** start EXTRACTED TEXT **

At the very worst they’d be mere placeholders, warming up the expensive seats until me and mine would make everything better, or at least a lot more fabulous, fun and fair.

So, how’d we do…………..????

OK ignore this

This is why while I enjoy looking back on films, television and music from those days I also find it, well….a little depressing.  Especially when I stay too long.

I love The Graduate, The Godfather and Cabaret and have watched them a zillion times but at this point it’s hard not to walk away disappointed that no movies these days, or for many decades since then, can measure up i.e. have quite the same impact on me. 

Same with the music of The Beatles, Carole King, Joni Mitchell and Motown.

Let’s not even start with Laugh-In, Carol Burnett or the early shows of Norman Lear.

And the first time I saw a then-unknown Bette Midler perform on The Tonight Show in 1971 on my teeny tiny black and white screen TV. 

Iconic

Puh-leeze.

Yet I have no baggage for anything that was made, or takes place, prior to that time. 

If it’s great, or fun or thoughtful or silly I can live there as long as I like and not have it mess with my psyche.  It lingers in my mind safely and I can enjoy it as many times as I like and for as long as I like any time I need some cheering up or to even think about contemporary issues without touching too much of an experiential nerve.

I think this explains my fascination with two samplings of TV and film this week set in the late 1950s and early 1960s.

Enter Midge Maisel

The first three episodes of the fifth and final season of Amazon’s The Marvelous Mrs. Maisel and the Turner Classic Movies Festival showing of the film version of Bye Bye Birdie, which began with a live on-site interview with its still very much alive triple-threat star, Ann-Margret.

Thanks TCM and Amy Sherman-Palladino & Co. for making these trying times fabulous and fun while softening the blow, via your use of full flashy color, that life has never been, nor ever will be, consistently fair.

See, it’s not that either that series or movie don’t address the issues of their day.  It’s that they do it in a way that I can take right now.  They engulf me in somebody else’s baggage and allow me to drift off to another time that reminds me of what it must have been like before there were Orange ex-presidents, rampant assassinations, especially school assassinations, and a strange aversion to network prime time variety shows on television.

** end EXTRACTED TEXT **

TASKS TO PERFORM:
(1) From the essay on old films and TV, reproduce word for word the part that begins at the words "Same with the" and stops after "of Norman Lear.".
(2) In the essay on old films and TV, who gave the live on-site interview before the Turner Classic Movies Festival showing of Bye Bye Birdie?
(3) How would this sentence from the essay on old films and TV read in Spanish: "I think this explains my fascination with two samplings of TV and film this week set in the late 1950s and early 1960s."

** start ENTRIES SHOWN **

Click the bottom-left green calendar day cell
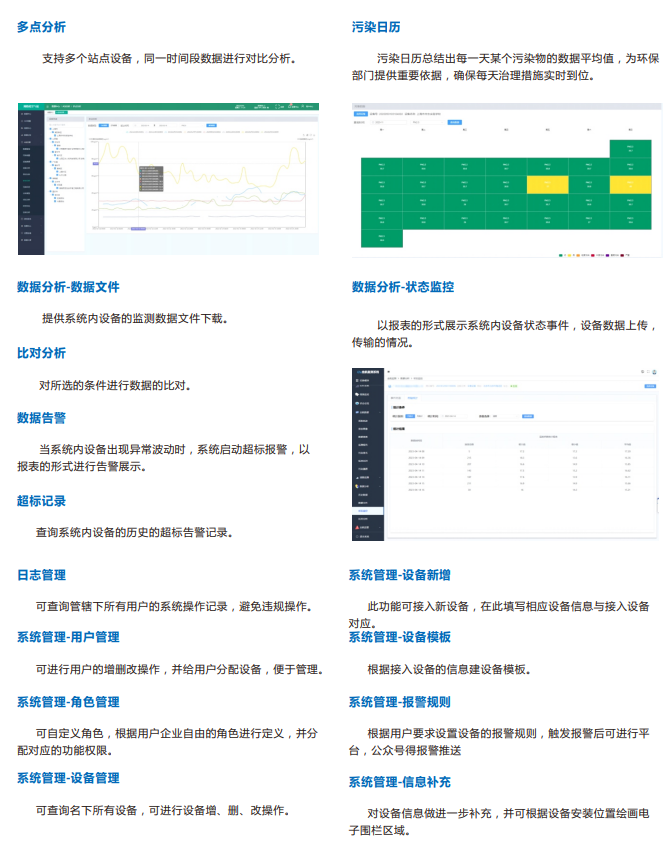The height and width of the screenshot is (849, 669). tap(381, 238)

** end ENTRIES SHOWN **
** start ENTRIES SHOWN **

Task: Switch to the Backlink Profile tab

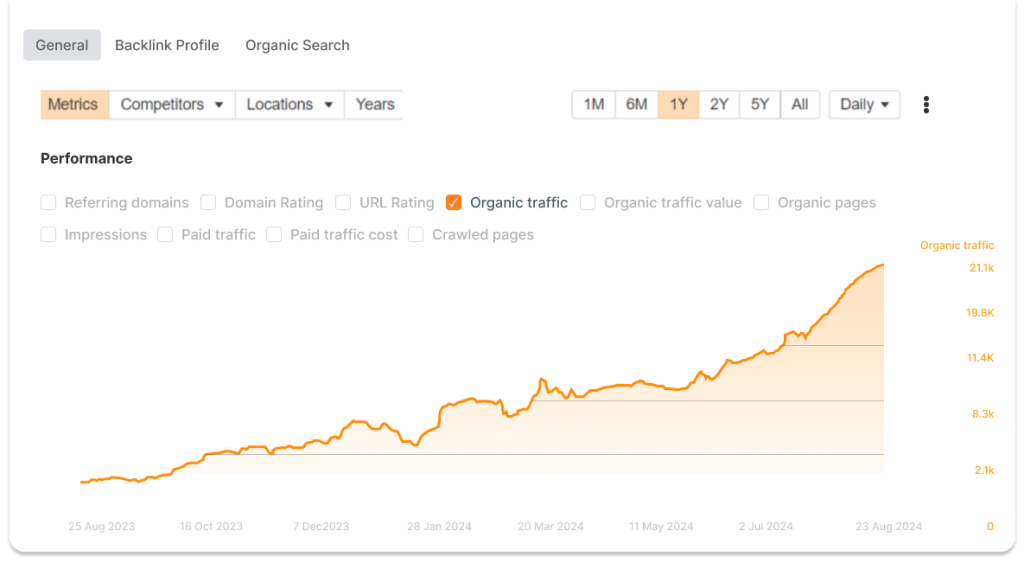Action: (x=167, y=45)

** end ENTRIES SHOWN **

RESULTS OF THE EXERCISE:
(1)
Same with the music of The Beatles, Carole King, Joni Mitchell and Motown.

Let’s not even start with Laugh-In, Carol Burnett or the early shows of Norman Lear.

(2) Ann-Margret, the film's triple-threat star.

(3) Creo que esto explica mi fascinación por dos muestras de televisión y cine de esta semana ambientadas a finales de los años cincuenta y principios de los sesenta.